Count the lines in the listing below that hold the string "computer". Reply with the number alone.

══════════

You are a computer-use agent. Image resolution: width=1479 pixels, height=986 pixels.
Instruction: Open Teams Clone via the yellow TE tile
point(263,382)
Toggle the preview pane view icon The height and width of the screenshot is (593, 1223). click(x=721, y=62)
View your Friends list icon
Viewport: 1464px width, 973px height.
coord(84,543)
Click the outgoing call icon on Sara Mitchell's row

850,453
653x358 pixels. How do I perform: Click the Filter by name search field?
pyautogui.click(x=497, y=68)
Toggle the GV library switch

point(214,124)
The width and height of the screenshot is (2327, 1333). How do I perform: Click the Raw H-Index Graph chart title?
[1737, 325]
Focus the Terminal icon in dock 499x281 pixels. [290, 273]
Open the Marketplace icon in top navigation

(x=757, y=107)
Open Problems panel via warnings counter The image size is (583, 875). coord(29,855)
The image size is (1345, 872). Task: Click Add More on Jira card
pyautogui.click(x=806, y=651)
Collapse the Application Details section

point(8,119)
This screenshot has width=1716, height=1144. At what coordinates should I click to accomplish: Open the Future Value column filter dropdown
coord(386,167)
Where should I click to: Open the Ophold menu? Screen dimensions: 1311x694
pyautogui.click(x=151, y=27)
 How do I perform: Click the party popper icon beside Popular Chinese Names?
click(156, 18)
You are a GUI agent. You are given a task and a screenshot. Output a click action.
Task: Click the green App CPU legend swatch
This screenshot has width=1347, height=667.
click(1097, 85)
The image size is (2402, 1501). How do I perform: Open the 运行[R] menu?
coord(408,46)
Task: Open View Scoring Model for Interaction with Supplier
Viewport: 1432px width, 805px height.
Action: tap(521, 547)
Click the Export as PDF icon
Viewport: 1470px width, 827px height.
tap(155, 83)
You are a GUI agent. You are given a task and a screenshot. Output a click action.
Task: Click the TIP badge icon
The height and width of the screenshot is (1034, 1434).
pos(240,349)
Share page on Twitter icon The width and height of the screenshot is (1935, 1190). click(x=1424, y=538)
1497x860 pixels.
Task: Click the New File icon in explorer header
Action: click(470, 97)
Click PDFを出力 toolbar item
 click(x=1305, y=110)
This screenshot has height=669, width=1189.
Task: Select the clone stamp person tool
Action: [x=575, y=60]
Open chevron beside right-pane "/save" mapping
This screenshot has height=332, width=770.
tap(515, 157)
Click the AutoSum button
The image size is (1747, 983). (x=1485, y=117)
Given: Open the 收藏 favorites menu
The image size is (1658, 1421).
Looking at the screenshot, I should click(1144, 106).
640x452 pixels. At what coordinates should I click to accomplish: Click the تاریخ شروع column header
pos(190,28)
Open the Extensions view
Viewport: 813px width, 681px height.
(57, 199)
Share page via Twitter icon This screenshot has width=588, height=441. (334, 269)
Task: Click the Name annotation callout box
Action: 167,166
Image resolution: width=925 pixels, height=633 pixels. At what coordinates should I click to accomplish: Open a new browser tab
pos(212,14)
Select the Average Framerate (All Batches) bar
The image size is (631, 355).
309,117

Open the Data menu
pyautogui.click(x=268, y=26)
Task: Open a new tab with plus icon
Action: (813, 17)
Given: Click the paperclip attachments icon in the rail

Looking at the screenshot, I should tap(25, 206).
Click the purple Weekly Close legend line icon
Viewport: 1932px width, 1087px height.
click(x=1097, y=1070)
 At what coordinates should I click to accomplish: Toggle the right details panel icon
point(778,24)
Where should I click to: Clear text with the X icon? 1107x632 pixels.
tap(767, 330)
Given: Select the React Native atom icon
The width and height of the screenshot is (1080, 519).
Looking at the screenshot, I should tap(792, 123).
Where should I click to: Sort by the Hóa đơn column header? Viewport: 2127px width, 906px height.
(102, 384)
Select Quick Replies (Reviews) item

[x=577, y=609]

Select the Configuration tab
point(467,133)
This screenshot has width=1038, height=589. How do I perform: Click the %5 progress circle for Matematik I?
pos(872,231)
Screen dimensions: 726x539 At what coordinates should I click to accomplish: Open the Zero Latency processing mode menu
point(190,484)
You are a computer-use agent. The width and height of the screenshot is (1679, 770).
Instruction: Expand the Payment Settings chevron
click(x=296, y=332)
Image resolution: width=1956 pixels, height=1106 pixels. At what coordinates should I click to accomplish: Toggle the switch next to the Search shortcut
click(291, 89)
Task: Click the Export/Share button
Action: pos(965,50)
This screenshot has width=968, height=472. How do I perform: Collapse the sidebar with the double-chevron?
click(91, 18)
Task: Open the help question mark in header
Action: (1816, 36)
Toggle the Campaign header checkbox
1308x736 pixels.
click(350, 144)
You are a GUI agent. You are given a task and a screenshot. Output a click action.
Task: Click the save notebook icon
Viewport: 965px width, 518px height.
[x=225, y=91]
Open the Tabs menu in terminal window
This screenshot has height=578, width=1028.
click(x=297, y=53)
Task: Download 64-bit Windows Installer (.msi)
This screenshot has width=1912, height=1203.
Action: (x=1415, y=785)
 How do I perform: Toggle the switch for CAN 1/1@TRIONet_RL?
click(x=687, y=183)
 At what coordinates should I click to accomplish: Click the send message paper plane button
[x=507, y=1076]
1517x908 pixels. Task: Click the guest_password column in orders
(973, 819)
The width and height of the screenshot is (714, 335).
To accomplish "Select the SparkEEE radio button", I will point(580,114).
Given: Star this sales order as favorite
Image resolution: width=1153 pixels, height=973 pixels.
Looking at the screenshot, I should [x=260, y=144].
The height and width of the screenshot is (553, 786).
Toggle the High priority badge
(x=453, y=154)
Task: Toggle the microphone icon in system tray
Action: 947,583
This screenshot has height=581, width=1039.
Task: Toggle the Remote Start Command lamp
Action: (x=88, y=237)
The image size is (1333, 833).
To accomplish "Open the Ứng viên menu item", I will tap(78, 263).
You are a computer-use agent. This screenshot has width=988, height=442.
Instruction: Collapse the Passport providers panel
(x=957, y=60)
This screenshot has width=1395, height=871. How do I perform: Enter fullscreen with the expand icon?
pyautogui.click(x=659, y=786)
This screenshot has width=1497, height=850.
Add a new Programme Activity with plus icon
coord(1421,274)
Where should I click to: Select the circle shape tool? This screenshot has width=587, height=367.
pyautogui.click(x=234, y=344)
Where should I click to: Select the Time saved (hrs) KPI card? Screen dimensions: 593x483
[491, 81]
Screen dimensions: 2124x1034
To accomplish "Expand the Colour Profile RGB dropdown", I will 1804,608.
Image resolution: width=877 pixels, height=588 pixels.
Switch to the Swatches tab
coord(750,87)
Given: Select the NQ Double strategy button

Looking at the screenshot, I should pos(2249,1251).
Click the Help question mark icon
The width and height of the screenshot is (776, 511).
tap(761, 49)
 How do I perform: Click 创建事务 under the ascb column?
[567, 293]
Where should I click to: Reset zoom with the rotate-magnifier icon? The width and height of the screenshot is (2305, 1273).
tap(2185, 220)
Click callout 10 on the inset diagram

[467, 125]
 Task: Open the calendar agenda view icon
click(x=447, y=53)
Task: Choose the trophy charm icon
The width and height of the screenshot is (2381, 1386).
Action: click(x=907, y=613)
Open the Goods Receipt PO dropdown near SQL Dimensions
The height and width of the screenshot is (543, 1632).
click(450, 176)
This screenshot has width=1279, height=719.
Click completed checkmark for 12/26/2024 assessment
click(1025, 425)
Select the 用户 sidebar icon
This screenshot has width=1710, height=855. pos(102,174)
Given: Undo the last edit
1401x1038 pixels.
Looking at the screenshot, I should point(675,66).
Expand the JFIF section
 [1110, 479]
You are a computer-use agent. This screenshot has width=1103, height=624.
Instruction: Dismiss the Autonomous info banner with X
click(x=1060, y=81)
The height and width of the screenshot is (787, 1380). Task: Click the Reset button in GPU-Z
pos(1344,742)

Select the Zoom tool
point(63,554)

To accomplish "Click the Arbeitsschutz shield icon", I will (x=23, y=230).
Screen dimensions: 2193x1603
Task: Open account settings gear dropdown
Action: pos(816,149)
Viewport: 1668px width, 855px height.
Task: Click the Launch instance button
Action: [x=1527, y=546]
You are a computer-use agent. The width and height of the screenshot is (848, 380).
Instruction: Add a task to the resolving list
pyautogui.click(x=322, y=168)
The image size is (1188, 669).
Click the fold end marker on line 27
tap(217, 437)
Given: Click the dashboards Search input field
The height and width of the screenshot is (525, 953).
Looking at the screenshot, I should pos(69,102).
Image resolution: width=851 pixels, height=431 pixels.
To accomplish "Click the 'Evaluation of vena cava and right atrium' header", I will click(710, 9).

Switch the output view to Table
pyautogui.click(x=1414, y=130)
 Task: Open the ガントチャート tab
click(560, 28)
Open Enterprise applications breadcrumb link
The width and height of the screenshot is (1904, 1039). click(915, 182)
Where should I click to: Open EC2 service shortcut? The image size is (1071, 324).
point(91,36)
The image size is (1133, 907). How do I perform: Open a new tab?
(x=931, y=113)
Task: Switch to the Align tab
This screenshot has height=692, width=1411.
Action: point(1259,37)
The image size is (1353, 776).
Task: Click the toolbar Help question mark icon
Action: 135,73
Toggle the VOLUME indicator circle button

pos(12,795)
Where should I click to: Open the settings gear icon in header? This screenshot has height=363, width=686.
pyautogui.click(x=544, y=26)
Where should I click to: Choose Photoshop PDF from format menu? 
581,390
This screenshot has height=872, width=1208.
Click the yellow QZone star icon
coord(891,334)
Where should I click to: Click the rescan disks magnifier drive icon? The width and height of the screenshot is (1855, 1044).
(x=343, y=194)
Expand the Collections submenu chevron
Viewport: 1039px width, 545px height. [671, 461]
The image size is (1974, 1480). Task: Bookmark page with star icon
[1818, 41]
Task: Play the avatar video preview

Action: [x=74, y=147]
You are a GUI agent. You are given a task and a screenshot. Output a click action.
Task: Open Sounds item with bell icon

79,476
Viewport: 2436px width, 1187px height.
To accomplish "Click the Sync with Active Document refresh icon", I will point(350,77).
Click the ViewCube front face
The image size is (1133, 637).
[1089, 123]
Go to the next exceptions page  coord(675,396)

══════════

### Exercise answer:
5